— ASSIGNMENT 1 —
Please rewrite everything from "I don’t have" down to "have dramatic repercussions." in the passage on citizen scoring, substituting "uproar" for "furore".
— ASSIGNMENT 2 —
Continue the passage on citizen scoring from its final sentence.

---- PAGE EXTRACT

It’s all fun and games now while the scheme is voluntary. But when the citizen scoring system becomes mandatory in 2020, people with low scores stand to feel the repercussions in every aspect of their lives. The government’s own document on the system outlines examples of punishments that could be meted out to anyone deemed disobedient: ‘Restrictions on leaving the borders, restrictions on the purchase of … property, travelling on aircraft, on tourism and holidays or staying in star-ranked hotels.’ It also warns that in the case of ‘gravely trust breaking subjects’ it will ‘guide commercial banks … to limit their provision of loans, sales insurance and other such services’.27 Loyalty is praised. Breaking trust is punished. As Rogier Creemers, an academic specializing in Chinese law and governance at the Van Vollenhoven Institute at Leiden University, puts it: ‘The best way to understand it is as a sort of bastard love child of a loyalty scheme.’28

I don’t have much comfort to offer in the case of Sesame Credit, but I don’t want to fill you completely with doom and gloom, either. There are glimmers of hope elsewhere. However grim the journey ahead appears, there are signs that the tide is slowly turning. Many in the data science community have known about and objected to the exploitation of people’s information for profit for quite some time. But until the furore over Cambridge Analytica these issues hadn’t drawn sustained, international front-page attention. When that scandal broke in early 2018 the general public saw for the first time how algorithms are silently harvesting their data, and acknowledged that, without oversight or regulation, it could have dramatic repercussions.

--------
---- DATASET RECORDS

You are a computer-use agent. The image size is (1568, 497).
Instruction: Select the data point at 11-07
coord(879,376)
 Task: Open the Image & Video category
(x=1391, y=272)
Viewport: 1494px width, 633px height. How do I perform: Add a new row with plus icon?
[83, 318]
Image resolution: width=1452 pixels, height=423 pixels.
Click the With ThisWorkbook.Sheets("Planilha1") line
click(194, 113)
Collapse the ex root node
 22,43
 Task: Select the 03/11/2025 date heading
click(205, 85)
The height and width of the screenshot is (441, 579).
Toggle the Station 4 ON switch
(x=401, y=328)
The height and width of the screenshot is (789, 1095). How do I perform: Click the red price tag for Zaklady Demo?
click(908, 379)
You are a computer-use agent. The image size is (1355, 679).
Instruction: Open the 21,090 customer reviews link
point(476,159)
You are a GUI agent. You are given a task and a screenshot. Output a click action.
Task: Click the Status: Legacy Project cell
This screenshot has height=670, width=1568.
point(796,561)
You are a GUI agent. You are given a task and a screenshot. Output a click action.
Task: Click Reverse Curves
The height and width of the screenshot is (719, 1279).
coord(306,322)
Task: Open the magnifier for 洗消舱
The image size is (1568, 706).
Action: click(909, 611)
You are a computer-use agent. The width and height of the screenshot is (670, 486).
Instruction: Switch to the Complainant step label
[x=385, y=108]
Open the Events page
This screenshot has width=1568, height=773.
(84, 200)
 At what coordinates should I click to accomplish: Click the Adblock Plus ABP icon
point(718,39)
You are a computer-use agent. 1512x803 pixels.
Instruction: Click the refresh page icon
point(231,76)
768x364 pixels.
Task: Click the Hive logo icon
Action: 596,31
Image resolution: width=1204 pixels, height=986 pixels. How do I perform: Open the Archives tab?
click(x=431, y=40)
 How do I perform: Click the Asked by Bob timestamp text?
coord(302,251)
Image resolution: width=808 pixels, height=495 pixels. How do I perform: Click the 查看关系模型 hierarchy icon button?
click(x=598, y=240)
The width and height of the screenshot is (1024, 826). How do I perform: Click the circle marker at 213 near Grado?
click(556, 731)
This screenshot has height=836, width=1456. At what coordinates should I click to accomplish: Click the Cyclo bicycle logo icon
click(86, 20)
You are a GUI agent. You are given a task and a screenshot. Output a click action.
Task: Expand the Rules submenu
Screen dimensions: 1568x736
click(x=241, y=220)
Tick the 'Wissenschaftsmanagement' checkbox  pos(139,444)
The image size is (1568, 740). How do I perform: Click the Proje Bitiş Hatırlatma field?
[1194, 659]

--------

— RESPONSE BOX 1 —
I don’t have much comfort to offer in the case of Sesame Credit, but I don’t want to fill you completely with doom and gloom, either. There are glimmers of hope elsewhere. However grim the journey ahead appears, there are signs that the tide is slowly turning. Many in the data science community have known about and objected to the exploitation of people’s information for profit for quite some time. But until the uproar over Cambridge Analytica these issues hadn’t drawn sustained, international front-page attention. When that scandal broke in early 2018 the general public saw for the first time how algorithms are silently harvesting their data, and acknowledged that, without oversight or regulation, it could have dramatic repercussions.

— RESPONSE BOX 2 —
And regulation is coming. If you live in the EU, there has recently been a new piece of legislation called GDPR – General Data Protection Regulation – that should make much of what data brokers are doing illegal. In theory, they will no longer be allowed to store your data without an explicit purpose. They won’t be able to infer information about you without your consent. And they won’t be able to get your permission to collect your data for one reason, and then secretly use it for another. That doesn’t necessarily mean the end of these kinds of practices, however. For one thing, we often don’t pay attention to the T&Cs when we’re clicking around online, so we may find ourselves consenting without realizing. For another, the identification of illegal practices and enforcement of regulations remains tricky in a world where most data analysis and transfer happens in the shadows. We’ll have to wait and see how this unfolds.

Europeans are the lucky ones, but there are those pushing for regulation in America, too. The Federal Trade Commission published a report condemning the murky practices of data brokers back in 2014, and since then has been actively pushing for more consumer rights. Apple has now built ‘intelligent tracking prevention’ into the Safari browser. Firefox has done the same. Facebook is severing ties with its data brokers. Argentina and Brazil, South Korea and many more countries have all pushed through GDPR-like legislation. Europe might be ahead of the curve, but there is a global trend that is heading in the right direction.

If data is the new gold, then we’ve been living in the Wild West. But I’m optimistic that – for many of us – the worst will soon be behind us.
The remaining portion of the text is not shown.